4. Notice your emotional reactions. If a book makes you angry, ashamed, or defensive, pause. That feeling is data. It often means the book is touching a story you were taught to treat as sacred.
5. Use communities that value evidence. Subreddits like r/AskHistorians, or blogs and podcasts by working historians, can help you sort good work from junk. The key is that they show their receipts.
The significance here is that unlearning Christian nationalist history is not a one-time purge. It is a new way of approaching information that will keep you from getting trapped in the next closed system.
Why this unlearning matters beyond your own bookshelf
Christian nationalist history is not just a private belief. It shapes school board fights, voting patterns, and foreign policy. When large numbers of citizens sincerely believe that America was founded as a Christian republic, that slavery was “not so bad,” or that science is a conspiracy against God, it changes what laws get passed and whose lives are valued.
Rebuilding your understanding of history changes how you see current events:
• Debates about religious freedom look different if you know the actual range of beliefs among the founders.
• Arguments about policing and prisons look different if you know the history of Black Codes, convict leasing, and the war on drugs.
• Conflicts over public school curricula look different if you recognize the long project of inserting Christian nationalist narratives into textbooks.
You do not have to become a professional historian to push back. You just have to be someone who can say, “That story is not accurate. Here is what the evidence shows.”
For someone who grew up on Abeka, picking up Jill Lepore or Roxanne Dunbar-Ortiz is not just a hobby. It is an act of intellectual self-defense. It is a choice to live in a world where facts are not sorted by whether they flatter your group, but by whether they help you understand what actually happened.
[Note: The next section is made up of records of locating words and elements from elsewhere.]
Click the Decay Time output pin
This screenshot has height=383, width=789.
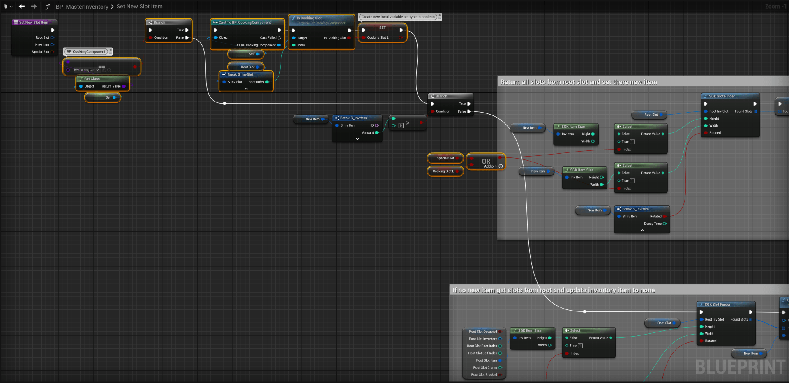click(x=664, y=224)
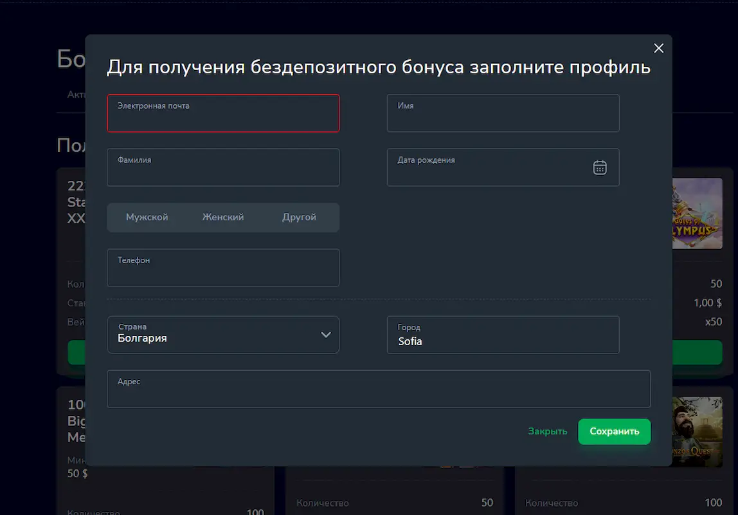This screenshot has height=515, width=738.
Task: Open the Gates of Olympus game thumbnail
Action: click(x=698, y=214)
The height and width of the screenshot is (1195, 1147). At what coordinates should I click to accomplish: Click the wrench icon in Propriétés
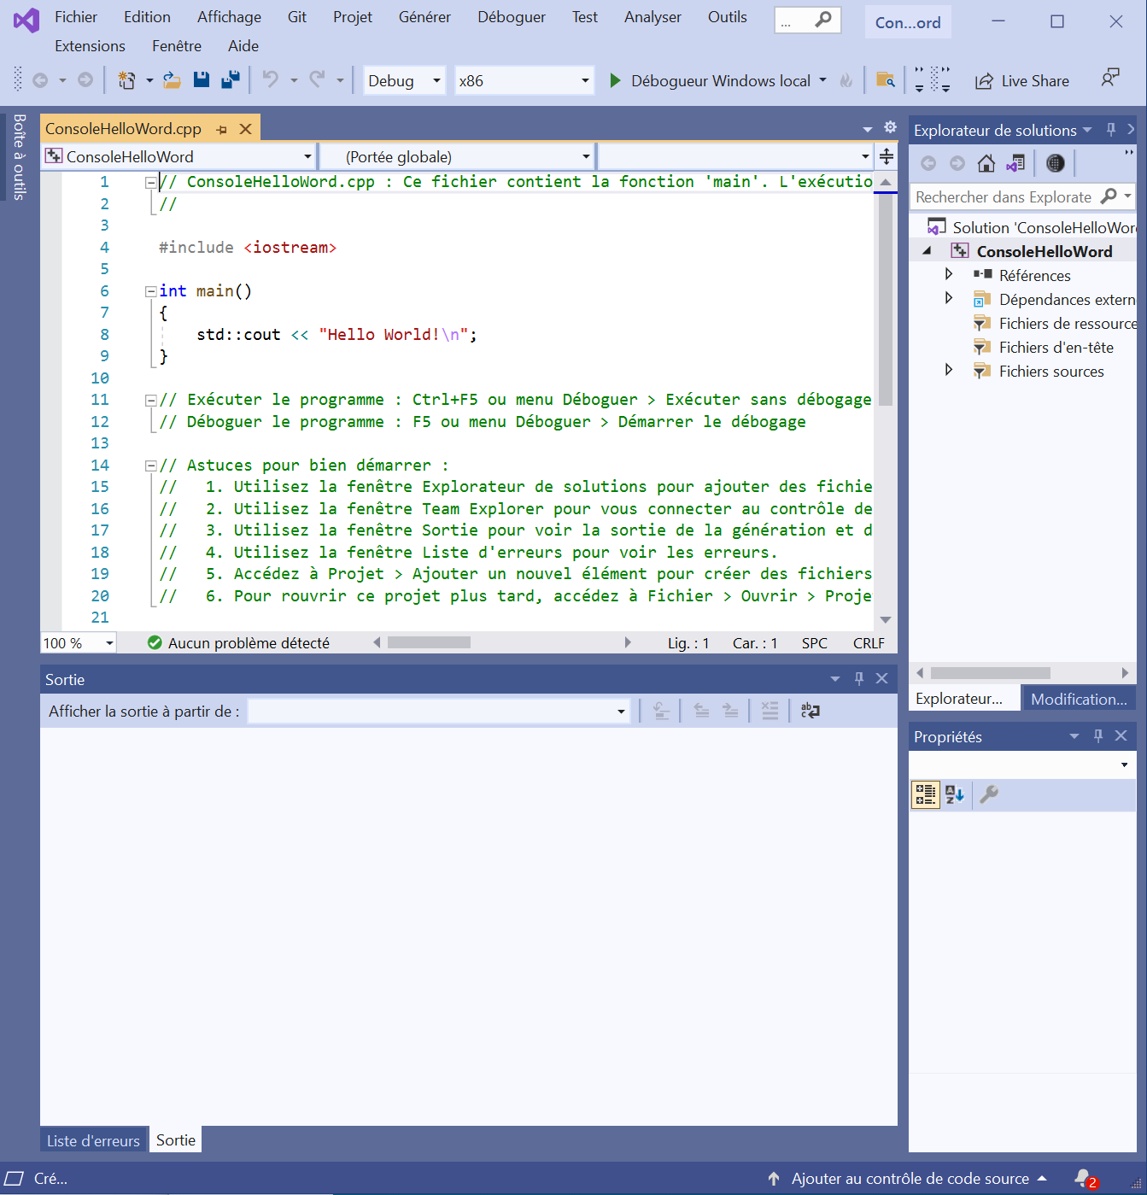989,794
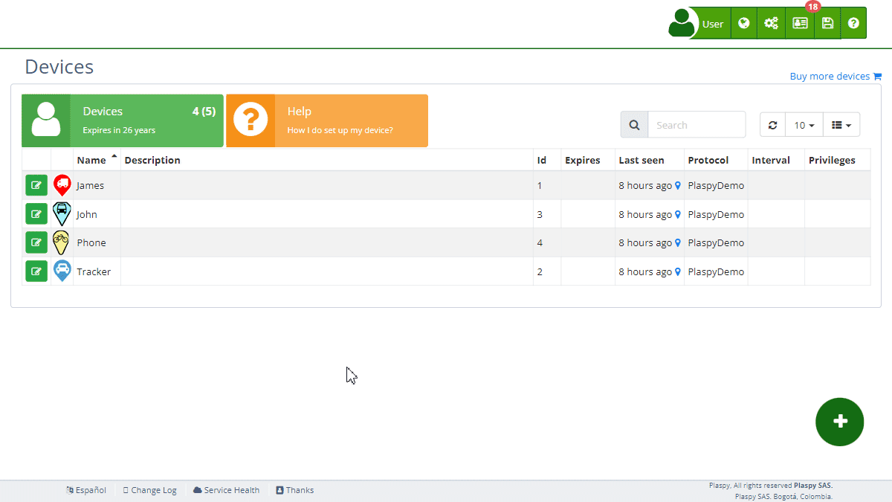Expand the 10 rows per page dropdown
892x502 pixels.
click(804, 125)
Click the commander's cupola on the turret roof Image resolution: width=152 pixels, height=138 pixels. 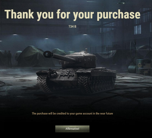click(86, 51)
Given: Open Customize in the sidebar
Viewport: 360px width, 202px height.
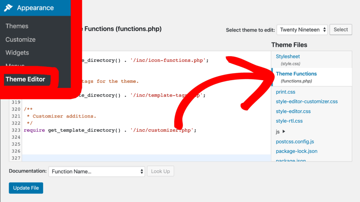Looking at the screenshot, I should click(x=20, y=40).
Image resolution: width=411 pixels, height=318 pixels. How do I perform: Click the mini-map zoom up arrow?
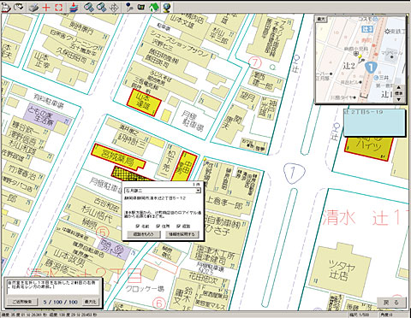click(399, 87)
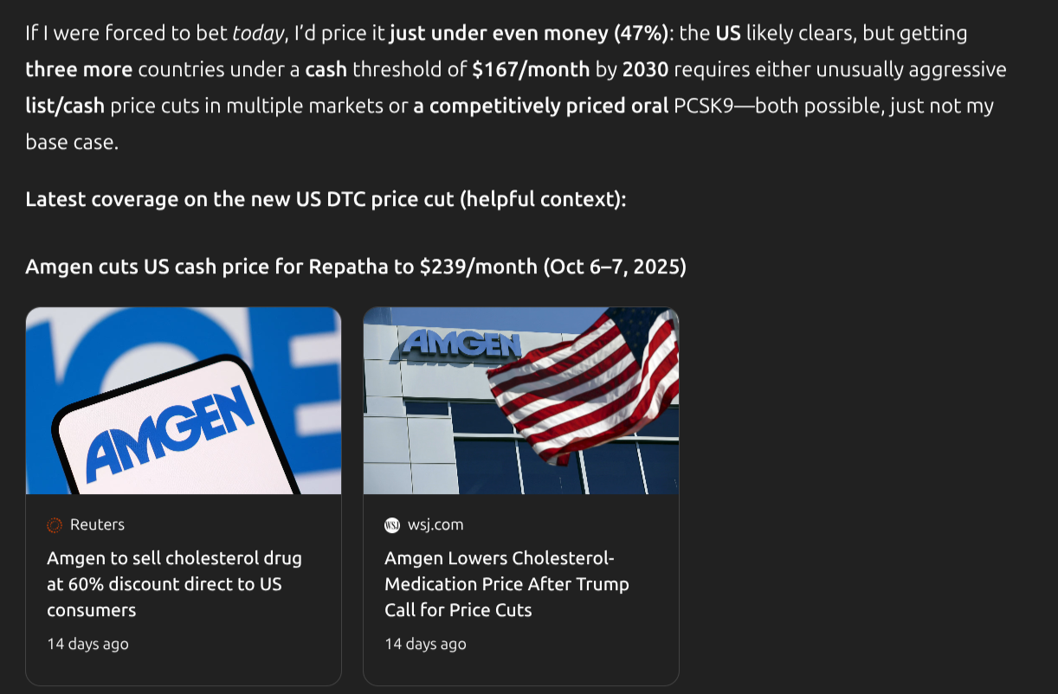Image resolution: width=1058 pixels, height=694 pixels.
Task: Click the wsj.com favicon icon
Action: point(392,525)
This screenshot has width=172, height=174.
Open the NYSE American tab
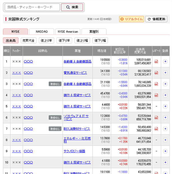click(68, 32)
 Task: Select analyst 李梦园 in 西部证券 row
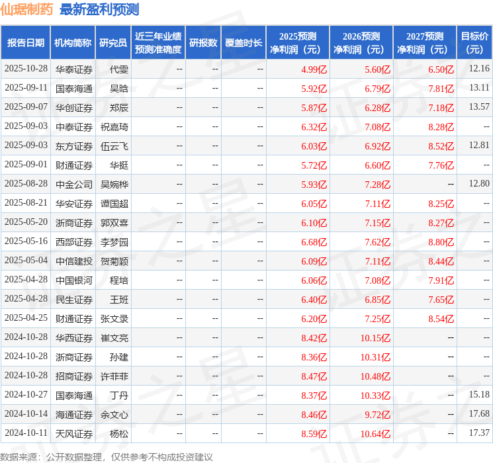pyautogui.click(x=114, y=241)
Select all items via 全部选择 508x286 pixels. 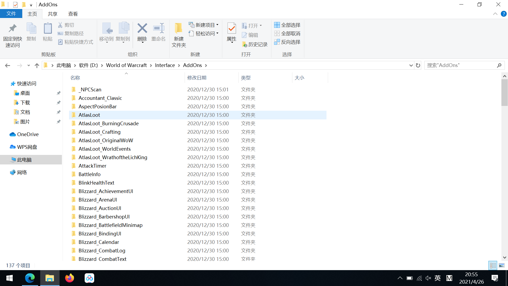tap(287, 25)
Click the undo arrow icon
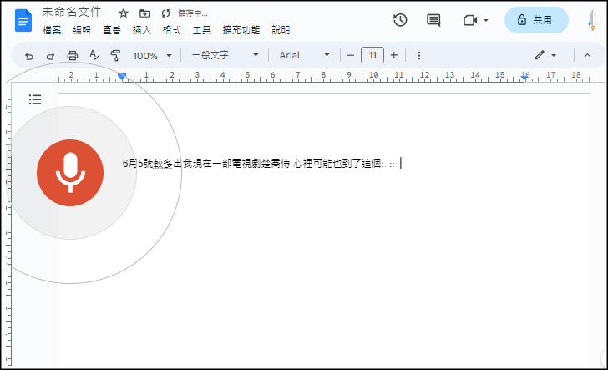Viewport: 608px width, 370px height. [x=29, y=56]
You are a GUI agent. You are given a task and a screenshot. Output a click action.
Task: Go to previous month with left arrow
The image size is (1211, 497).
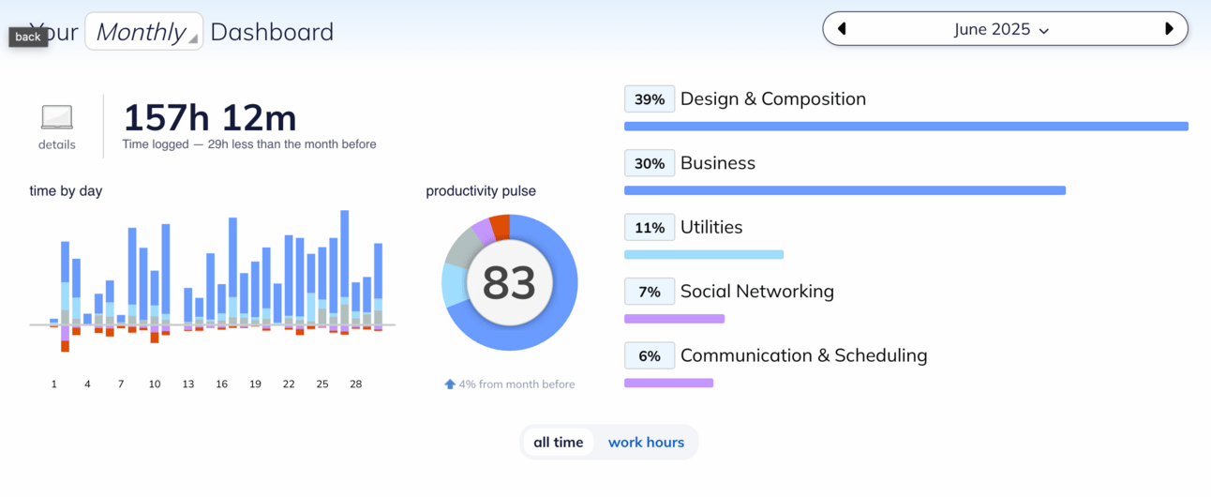coord(842,29)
That choice ripples outward. It changes how you talk to relatives, how you vote, how you raise your own kids. In a country where history is a live battlefield, deciding to learn better history is not a small personal project. It is part of the story.
Frequently Asked Questions
What is Christian nationalist history in simple terms?
Christian nationalist history is a version of the past written to defend the idea that the United States is a specially chosen Christian nation. It treats conservative Protestant beliefs as the standard and reshapes events so that Christians are usually heroes, America is God’s instrument, and facts that complicate that story are minimized or ignored.
How can I tell if a history book is reliable?
Look for clear citations (footnotes or endnotes), an author with relevant training or experience, and a publisher with editorial standards. Reliable history books explain where their claims come from, engage with other historians’ work, and separate evidence from opinion. Books that rely heavily on anecdotes, lack sources, or insist they alone reveal “the truth” are red flags.
What are good first books if I grew up on Abeka or similar curricula?
For a broad reset, try Jill Lepore’s “These Truths” for U.S. history and Neil MacGregor’s “A History of the World in 100 Objects” for global context. To confront gaps, read Roxanne Dunbar-Ortiz’s “An Indigenous Peoples’ History of the United States” and Ibram X. Kendi’s “Stamped from the Beginning.” For science and prehistory, Jerry Coyne’s “Why Evolution Is True” is a clear starting point.
Can I accept evolution and still be a Christian?
Many Christians do. Traditions like Roman Catholicism and many mainline Protestant churches accept an old earth and evolution as the way God created life. Books like Kenneth Miller’s “Finding Darwin’s God” or work by organizations such as BioLogos explain how some believers reconcile evolutionary science with faith. The conflict is sharper in young-earth creationist circles, but it is not universal to Christianity.